Il tragitto si snoda da Asti a Nizza Monferrato, passando per Isola d’Asti, San Martino Alfieri, San Damiano d’Asti, Castagnole delle Lanze, nella zona della valle del Belbo e, sia nella bella stagione, sia nel periodo della vendemmia, verso settembre, offre innumerevoli eventi legati alla buona cucina locale annaffiata dalla Barbera, vino che, in Piemonte, viene tradizionalmente definito al femminile, feste patronali, sagre del bollito, dello gnocco fritto, del grissino, del peperone. Insomma, un viaggio multisensoriale ed emozionante.
Ma se le emozioni di una lunga passeggiata tra chiese romaniche, castelli, manieri feudali, pievi lungo le “Strade del Vino” non saziano l’enoturista, si può assistere alla storia in diretta. A Canelli, a sud della provincia astigiana, località famosa per le sue “Cattedrali sotterranee”, cantine, patrimonio Unesco, scavate nel tufo, è di moda il passato. Letteralmente.

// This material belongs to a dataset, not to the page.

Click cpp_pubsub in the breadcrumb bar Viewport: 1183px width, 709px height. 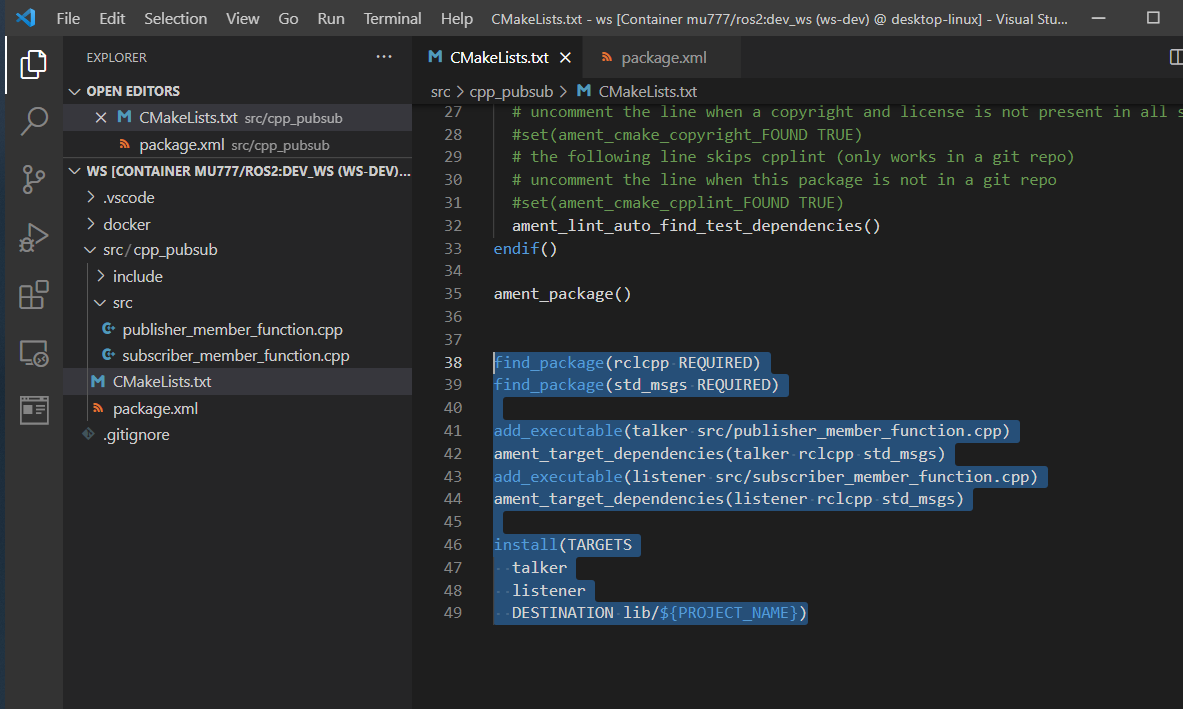click(511, 90)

Il 19 e il 20 giugno di ogni anno si rievoca l’assedio canellese, subito nel 1613, durante il periodo delle guerre di successione per il Ducato del Monferrato. Oltre mille figuranti di tutto il paese, si danno battaglia sul campo, alla presenza di un vasto pubblico che, un po’ divertito, un po’ stupito, fa un salto nel passato partecipando attivamente alla manifestazione.
Tra il rumore di spari, urla delle guardie di ronda, ordini dei militari ai soldati semplici, Canelli vive, o meglio rivive, due giorni del Seicento, anche a tavola dove le pietanze proposte sono quelle dell’epoca, riportate da fonti storiche. Si spazia dall’arrosto cotto nello spiedo sulle braci vive, alle zuppe di legumi, alle robiole di pecora, ma anche piatti ormai desueti come la salciccia di pesce di fiume o i “savori” dolci e piccanti che accompagnano alcuni piatti di carne.